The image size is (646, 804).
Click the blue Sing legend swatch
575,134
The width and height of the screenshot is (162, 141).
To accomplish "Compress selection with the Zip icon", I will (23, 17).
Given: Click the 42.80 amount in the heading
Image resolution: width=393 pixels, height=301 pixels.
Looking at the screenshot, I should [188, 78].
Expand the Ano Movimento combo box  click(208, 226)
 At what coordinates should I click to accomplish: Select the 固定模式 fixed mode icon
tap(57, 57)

________________

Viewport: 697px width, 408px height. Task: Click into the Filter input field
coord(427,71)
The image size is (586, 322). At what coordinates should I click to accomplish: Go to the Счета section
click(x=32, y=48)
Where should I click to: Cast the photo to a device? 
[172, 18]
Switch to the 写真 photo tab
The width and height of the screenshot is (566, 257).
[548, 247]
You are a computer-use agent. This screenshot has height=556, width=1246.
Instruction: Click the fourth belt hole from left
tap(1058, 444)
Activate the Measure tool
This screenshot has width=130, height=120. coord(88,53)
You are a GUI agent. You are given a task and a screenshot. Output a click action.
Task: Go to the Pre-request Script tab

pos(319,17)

________________

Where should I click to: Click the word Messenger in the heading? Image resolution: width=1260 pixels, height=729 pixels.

________________

# WHAT YOU WILL DO:
Please go through each line of the data and count those that contain the string "agent"; give that number alone.

# SOLUTION TO THIS TASK:
2